The technical details of our algorithms involve matroids and cutting-and-linking trees and orthogonal range counting and path-copying persistence: techniques that may seem a bit fearsome if you don't already know about them, but that are not particularly new. If you do already know these tools then I think our results are best characterized as "simple in retrospect", so for theoreticians the point of the paper is less about technique and more about the data model. But in this context I think that (other than being a potential obstacle to publication) being simple is a good thing: it makes it more likely that these algorithms are usable. And despite some efforts on our part to make the data structures as uncomplicated as possible, my two less-theoretical co-authors still don't seem convinced that they're simple enough, so there may still be room for improvement in that direction.
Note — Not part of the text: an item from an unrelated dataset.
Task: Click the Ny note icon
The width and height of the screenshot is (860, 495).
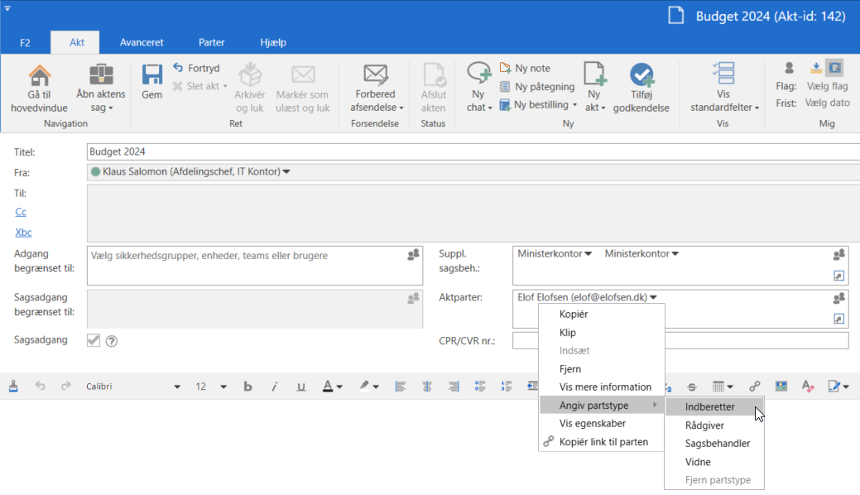Action: click(506, 68)
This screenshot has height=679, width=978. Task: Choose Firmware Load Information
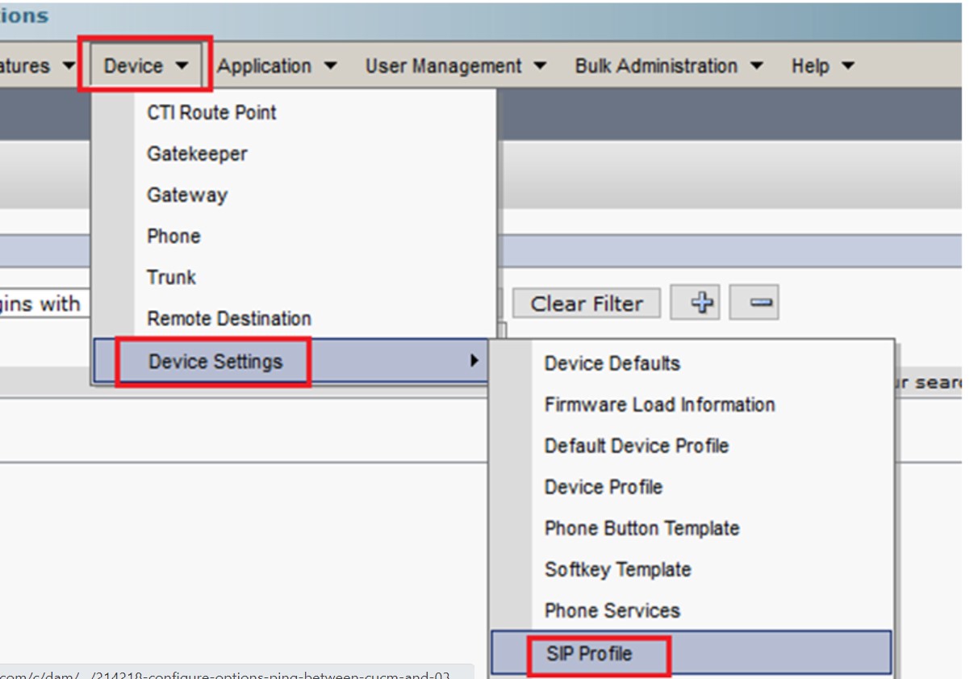[x=659, y=404]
Incidentally, this is what my earlier blog post binary numbers without the zeros was for. We use the counting scheme described in that post to set up a sequence of updates to a persistent binary tree, which forms the basis of a range counting data structure whose query times depend on the window size rather than on the size of the whole data set.





Comments:

wizzard0:
2012-09-27T05:47:11Z
whoa, finally I see a paper where the formal approach to study an evolution of systems is described! > This kind of data set has been studied in social network analysis for quite some time under several names also now I know the keywords to search for! :) could you suggest some more?
11011110:
2012-09-28T00:20:06Z
The names we found for this model are relational event data, dyadic event data, longitudinal network data, contact sequences, and time-ordered networks. Probably there are other names that we didn't find.
wizzard0:
2012-09-28T09:19:40Z
Thanks a lot! I've also encountered "bitemporal event model", "bitemporal systems engineering" and so on with "bitemporal" keyword.